*** Information given Section Begins ***

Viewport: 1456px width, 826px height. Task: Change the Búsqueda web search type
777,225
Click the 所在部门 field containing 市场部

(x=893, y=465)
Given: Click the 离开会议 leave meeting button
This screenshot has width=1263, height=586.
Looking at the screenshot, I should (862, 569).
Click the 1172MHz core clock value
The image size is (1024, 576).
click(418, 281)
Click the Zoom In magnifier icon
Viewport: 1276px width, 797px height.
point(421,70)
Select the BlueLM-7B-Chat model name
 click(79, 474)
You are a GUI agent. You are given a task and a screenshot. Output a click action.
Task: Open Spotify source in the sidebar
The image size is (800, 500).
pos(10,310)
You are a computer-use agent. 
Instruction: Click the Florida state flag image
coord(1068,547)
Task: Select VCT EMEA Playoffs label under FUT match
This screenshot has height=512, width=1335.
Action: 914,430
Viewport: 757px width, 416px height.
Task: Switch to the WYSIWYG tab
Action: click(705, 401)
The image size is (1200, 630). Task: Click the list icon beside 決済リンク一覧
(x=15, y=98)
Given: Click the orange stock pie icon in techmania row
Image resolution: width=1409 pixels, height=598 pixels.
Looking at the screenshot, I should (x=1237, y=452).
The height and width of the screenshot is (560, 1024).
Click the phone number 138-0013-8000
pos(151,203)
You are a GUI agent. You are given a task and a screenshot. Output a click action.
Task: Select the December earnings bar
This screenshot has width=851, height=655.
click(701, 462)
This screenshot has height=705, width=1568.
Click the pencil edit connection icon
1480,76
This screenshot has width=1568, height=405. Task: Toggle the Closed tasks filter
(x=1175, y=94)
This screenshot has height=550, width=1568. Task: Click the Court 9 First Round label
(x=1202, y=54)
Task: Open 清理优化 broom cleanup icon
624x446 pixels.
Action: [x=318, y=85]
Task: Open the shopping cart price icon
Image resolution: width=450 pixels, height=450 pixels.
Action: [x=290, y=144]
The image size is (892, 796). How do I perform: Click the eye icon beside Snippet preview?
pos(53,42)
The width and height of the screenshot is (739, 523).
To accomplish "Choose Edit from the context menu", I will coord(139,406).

*** Information given Section Ends ***

■ **What is being asked**
All of the data above needs to be given again exactly.

■ **Result of this task**
Viewport: 1456px width, 826px height. Task: Change the Búsqueda web search type
777,225
Click the 所在部门 field containing 市场部

(x=893, y=465)
Given: Click the 离开会议 leave meeting button
This screenshot has width=1263, height=586.
Looking at the screenshot, I should (862, 569).
Click the 1172MHz core clock value
The image size is (1024, 576).
click(418, 281)
Click the Zoom In magnifier icon
Viewport: 1276px width, 797px height.
point(421,70)
Select the BlueLM-7B-Chat model name
 click(79, 474)
You are a GUI agent. You are given a task and a screenshot. Output a click action.
Task: Open Spotify source in the sidebar
The image size is (800, 500).
pos(10,310)
You are a computer-use agent. 
Instruction: Click the Florida state flag image
coord(1068,547)
Task: Select VCT EMEA Playoffs label under FUT match
This screenshot has height=512, width=1335.
Action: 914,430
Viewport: 757px width, 416px height.
Task: Switch to the WYSIWYG tab
Action: click(705, 401)
The image size is (1200, 630). Task: Click the list icon beside 決済リンク一覧
(x=15, y=98)
Given: Click the orange stock pie icon in techmania row
Image resolution: width=1409 pixels, height=598 pixels.
Looking at the screenshot, I should (x=1237, y=452).
The height and width of the screenshot is (560, 1024).
Click the phone number 138-0013-8000
pos(151,203)
You are a GUI agent. You are given a task and a screenshot. Output a click action.
Task: Select the December earnings bar
This screenshot has width=851, height=655.
click(701, 462)
This screenshot has height=705, width=1568.
Click the pencil edit connection icon
1480,76
This screenshot has width=1568, height=405. Task: Toggle the Closed tasks filter
(x=1175, y=94)
This screenshot has height=550, width=1568. Task: Click the Court 9 First Round label
(x=1202, y=54)
Task: Open 清理优化 broom cleanup icon
624x446 pixels.
Action: [x=318, y=85]
Task: Open the shopping cart price icon
Image resolution: width=450 pixels, height=450 pixels.
Action: [x=290, y=144]
The image size is (892, 796). How do I perform: Click the eye icon beside Snippet preview?
pos(53,42)
The width and height of the screenshot is (739, 523).
To accomplish "Choose Edit from the context menu", I will coord(139,406).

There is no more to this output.